§ Entries provided:

>> begin

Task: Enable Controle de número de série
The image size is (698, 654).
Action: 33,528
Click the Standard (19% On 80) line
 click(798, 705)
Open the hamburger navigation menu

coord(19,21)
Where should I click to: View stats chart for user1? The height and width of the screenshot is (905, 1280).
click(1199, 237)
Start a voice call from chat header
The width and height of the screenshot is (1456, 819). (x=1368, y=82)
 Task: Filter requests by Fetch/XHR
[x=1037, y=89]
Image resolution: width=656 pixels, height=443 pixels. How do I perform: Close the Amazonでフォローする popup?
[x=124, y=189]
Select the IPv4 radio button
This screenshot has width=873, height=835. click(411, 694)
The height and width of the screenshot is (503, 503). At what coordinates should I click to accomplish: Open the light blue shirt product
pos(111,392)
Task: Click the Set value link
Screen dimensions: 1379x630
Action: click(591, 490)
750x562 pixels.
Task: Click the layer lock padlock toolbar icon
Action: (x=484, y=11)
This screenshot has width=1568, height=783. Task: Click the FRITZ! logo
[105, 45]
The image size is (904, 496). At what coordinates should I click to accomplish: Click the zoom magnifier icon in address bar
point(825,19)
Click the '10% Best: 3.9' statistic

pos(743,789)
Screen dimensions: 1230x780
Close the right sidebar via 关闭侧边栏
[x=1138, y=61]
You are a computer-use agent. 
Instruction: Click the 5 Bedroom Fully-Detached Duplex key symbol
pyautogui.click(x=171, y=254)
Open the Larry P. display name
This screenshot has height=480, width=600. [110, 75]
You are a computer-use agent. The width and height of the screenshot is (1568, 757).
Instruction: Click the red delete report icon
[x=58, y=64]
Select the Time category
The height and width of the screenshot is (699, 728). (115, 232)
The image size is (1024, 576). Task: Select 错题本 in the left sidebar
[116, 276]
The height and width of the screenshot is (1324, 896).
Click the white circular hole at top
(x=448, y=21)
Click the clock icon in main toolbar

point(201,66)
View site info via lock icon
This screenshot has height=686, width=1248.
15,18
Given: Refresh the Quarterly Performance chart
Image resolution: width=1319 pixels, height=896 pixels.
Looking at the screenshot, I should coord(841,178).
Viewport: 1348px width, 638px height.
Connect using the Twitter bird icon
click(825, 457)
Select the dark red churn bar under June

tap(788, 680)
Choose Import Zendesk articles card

>> end

§ Direction:
Copy out all of the records above line for line, with nothing changed.

§ Worked solution:
Task: Enable Controle de número de série
The image size is (698, 654).
Action: 33,528
Click the Standard (19% On 80) line
 click(798, 705)
Open the hamburger navigation menu

coord(19,21)
Where should I click to: View stats chart for user1? The height and width of the screenshot is (905, 1280).
click(1199, 237)
Start a voice call from chat header
The width and height of the screenshot is (1456, 819). (x=1368, y=82)
 Task: Filter requests by Fetch/XHR
[x=1037, y=89]
Image resolution: width=656 pixels, height=443 pixels. How do I perform: Close the Amazonでフォローする popup?
[x=124, y=189]
Select the IPv4 radio button
This screenshot has width=873, height=835. click(411, 694)
The height and width of the screenshot is (503, 503). At what coordinates should I click to accomplish: Open the light blue shirt product
pos(111,392)
Task: Click the Set value link
Screen dimensions: 1379x630
Action: click(591, 490)
750x562 pixels.
Task: Click the layer lock padlock toolbar icon
Action: (x=484, y=11)
This screenshot has width=1568, height=783. Task: Click the FRITZ! logo
[105, 45]
The image size is (904, 496). At what coordinates should I click to accomplish: Click the zoom magnifier icon in address bar
point(825,19)
Click the '10% Best: 3.9' statistic

pos(743,789)
Screen dimensions: 1230x780
Close the right sidebar via 关闭侧边栏
[x=1138, y=61]
You are a computer-use agent. 
Instruction: Click the 5 Bedroom Fully-Detached Duplex key symbol
pyautogui.click(x=171, y=254)
Open the Larry P. display name
This screenshot has height=480, width=600. [110, 75]
You are a computer-use agent. The width and height of the screenshot is (1568, 757).
Instruction: Click the red delete report icon
[x=58, y=64]
Select the Time category
The height and width of the screenshot is (699, 728). (115, 232)
The image size is (1024, 576). Task: Select 错题本 in the left sidebar
[116, 276]
The height and width of the screenshot is (1324, 896).
Click the white circular hole at top
(x=448, y=21)
Click the clock icon in main toolbar

point(201,66)
View site info via lock icon
This screenshot has height=686, width=1248.
15,18
Given: Refresh the Quarterly Performance chart
Image resolution: width=1319 pixels, height=896 pixels.
Looking at the screenshot, I should coord(841,178).
Viewport: 1348px width, 638px height.
Connect using the Twitter bird icon
click(825, 457)
Select the dark red churn bar under June

tap(788, 680)
Choose Import Zendesk articles card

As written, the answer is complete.